Return the passage below on what makes Ruby code slow, copied word for word from "If you’ve done" to "repeat until fast.".

- [Excerpt provided]
※
What Makes Ruby Code Slow

To learn what makes Ruby code fast, we must understand what makes Ruby code slow.

If you’ve done any performance optimization in the past, you probably think you know what makes code slow. You may think that even if you haven’t done performance optimization. Let me see if I can guess what you think.

Your first guess is algorithmic complexity of the code: extra nested loops, computations, that sort of stuff. And what would you do to fix the algorithmic complexity? Well, you would profile the code, locate the slow section, identify the reason for the slowness, and rewrite the code to avoid the bottleneck. Rinse and repeat until fast.

Sounds like a good plan, right? However, it doesn’t always work for Ruby code. Algorithmic complexity can be a major cause for performance problems. But Ruby has another cause that developers often overlook.

Let me show you what I’m talking about. Let’s consider a simple example that takes a two-dimensional array of strings and formats it as a CSV.

Let’s jump right in. Key in or download this simple program.

chp1/example_unoptimized.rb
 
require ​"benchmark"
 
 
num_rows = 100000
 
num_cols = 10
 
data = Array.new(num_rows) { Array.new(num_cols) { ​"x"​*1000 } }
 
 
time = Benchmark.realtime ​do
 
csv = data.map { |row| row.join(​","​) }.join(​" "​)
※
- [Data segment]
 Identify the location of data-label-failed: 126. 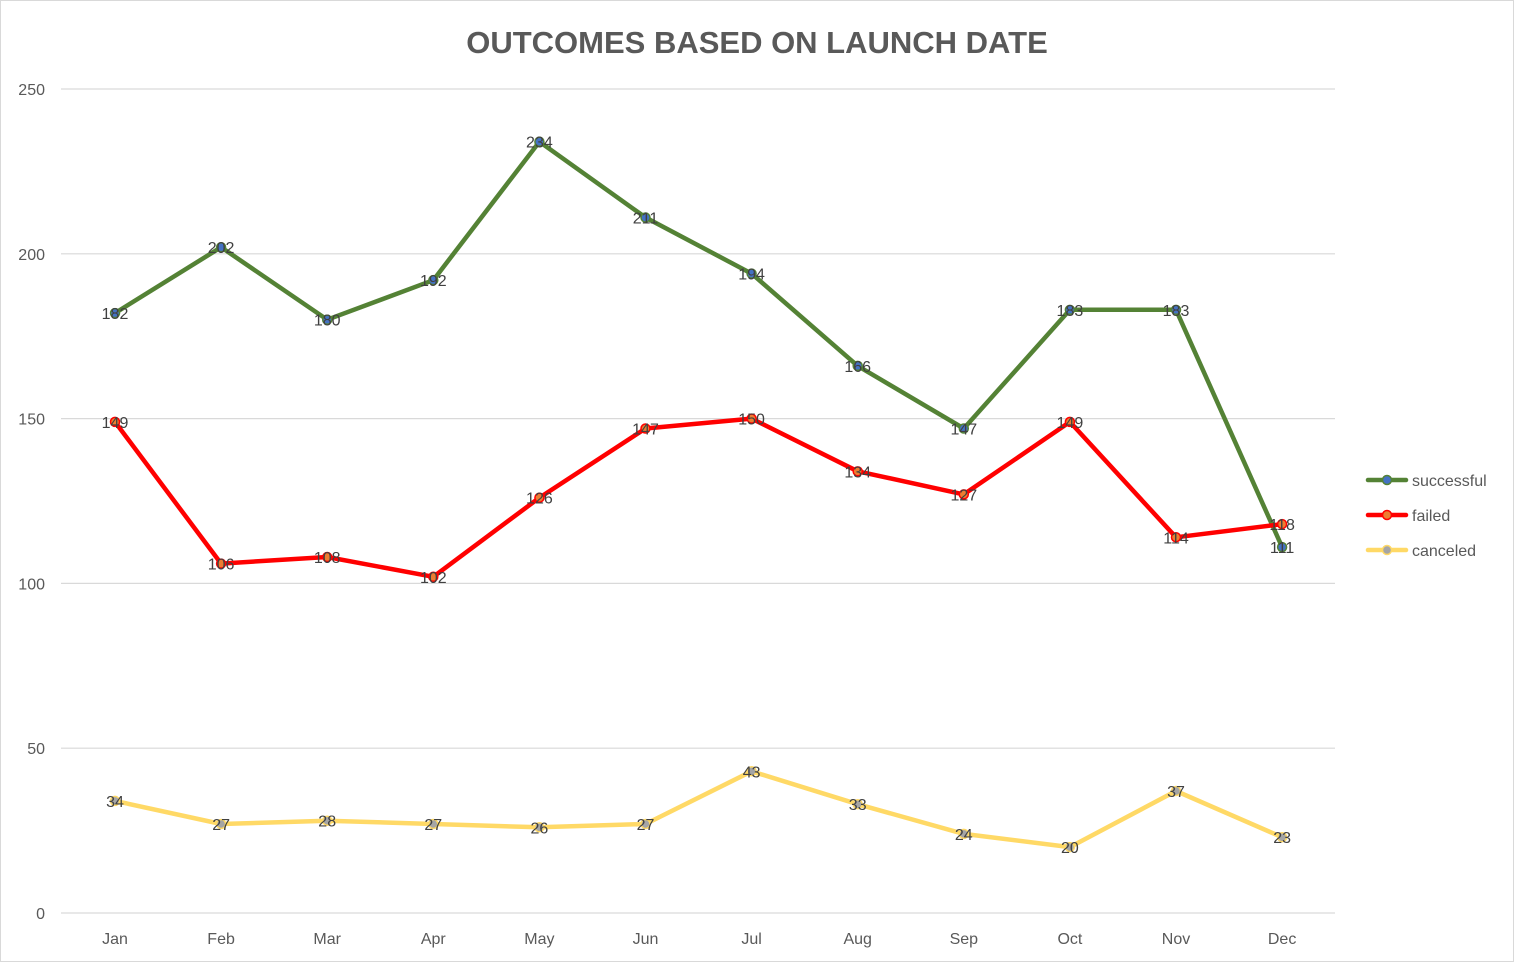
(540, 500).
※
- [Expected answer]
If you’ve done any performance optimization in the past, you probably think you know what makes code slow. You may think that even if you haven’t done performance optimization. Let me see if I can guess what you think.

Your first guess is algorithmic complexity of the code: extra nested loops, computations, that sort of stuff. And what would you do to fix the algorithmic complexity? Well, you would profile the code, locate the slow section, identify the reason for the slowness, and rewrite the code to avoid the bottleneck. Rinse and repeat until fast.